On July 30, the dog which had been trepanned began to change its behavior. He seemed agitated. It was the ninth day after inoculation. On July 31, the dog begins to bite and has a rabies like bark. His back legs are paralyzed. On August 1, he becomes more and more enraged and is biting more. On August 4, after having been madly enraged and furiously biting with a rabid bark, the dog from Beirut demonstrates a distinctly rabid behavior, the mouth hanging open and barely barking. On August 5, he is clearly dying. On August 6, we find him dead in the morning. As of August 4, the rabbit which had been operated on by the method of trepanning on July 21, began to show that it was infected with rabies as it exhibited the beginning of paralysis. It was 14 days after being inoculated, which is the typical amount of incubation time for rabies in street dogs, when rabbits are infected by dogs.
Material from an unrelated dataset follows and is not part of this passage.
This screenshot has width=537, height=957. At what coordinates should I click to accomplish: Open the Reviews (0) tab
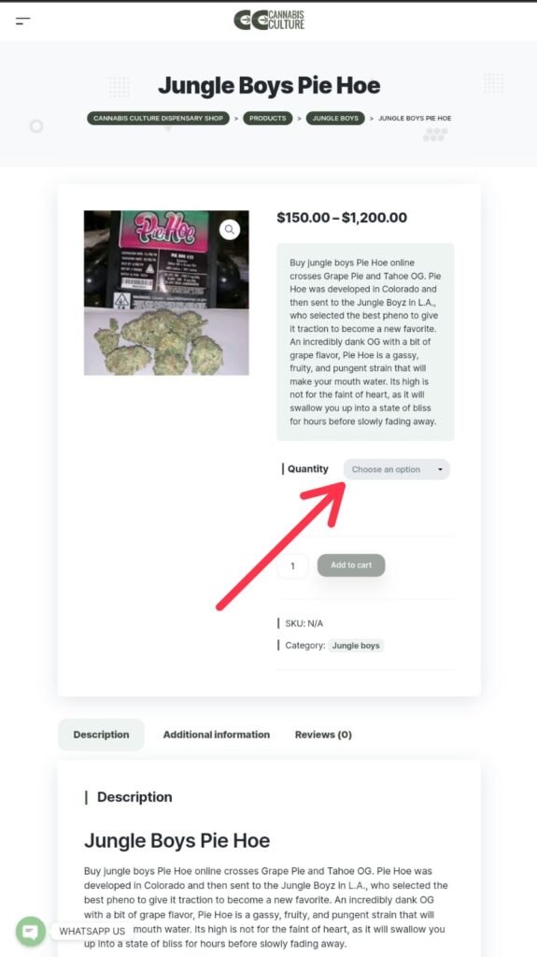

Although it was obvious that the dog from Beirut died of rabies, we wanted to verify the existence of the disease by transmitting it to rabbits; inoculated by trepanning, the rabbits manifest a rabid paralysis after 16-18 days of incubation. Other healthy rabbits, inoculated by trepanation from the first one that died, suffered from rabid paralysis, one of them after 10 days and the other after 18 days of incubation. To summarize, the dogs from Beirut responded in the exact same manner as the dogs from France.
If rabies has never been observed in Beirut by Dr. Sergent, and if it does not seem to exist in Syria, it is because no one has ever brought it there. The dogs of these countries are ostensibly as susceptible as ours. So, our answer to the initial question we asked is NO. We have here a strong argument in favor of the opinion that rabies is never spontaneous.
Finally, I must say that it was easy to immunize the two dogs who arrived from Beirut by preventive inoculations with the virus from the one to which I had transmitted rabies. These two dogs which were immunized can tolerate today as many consecutive injections of the rabies virus as we want without the slightest effect." In fine condition.
Having witnessed a horrifying outbreak of rabies in his youth, Pasteur dedicated much of the 1880s to developing a vaccine for the deadly disease. Little was known of the disease into the 1870s: it was still widely thought that it arose spontaneously out of anger or agitation. It was also accepted as common knowledge that rabies did not exist the East, where dogs were free to roam the street: ''Constantinople and Africa are rabies-free' was the oft repeated refrain, and Eastern freedom was contrasted with Western repression, with Paris, where rabies found its refuge,' ('La Rage and the Bourgeoisie: The Cultural Context of Rabies in the French Nineteenth Century' by Kathleen Kete).
This significant manuscript outlines Pasteur's efforts to disprove the theory of 'spontaneous rabies,' as well as the idea that dogs in the Middle East were naturally immune—the experiments outlined here offered proof that the dogs had just not yet been exposed to rabies, not that they held a natural immunity. After five years of extensive study of the rabies virus and the successful treatment of several infected dogs, Louis Pasteur faced his first human patient in July of 1885. Certain that the severely bitten nine-year-old Joseph Meister would not survive without treatment, he began the course of the 13 injections; after administering all 13, one each day, in progressively stronger doses, Meister regained strength and never developed rabies. After a second successful treatment on a bitten shepherd which began in October, word spread and people began to seek him out for the vaccinations. An important scientific manuscript from the pioneering French chemist and microbiologist.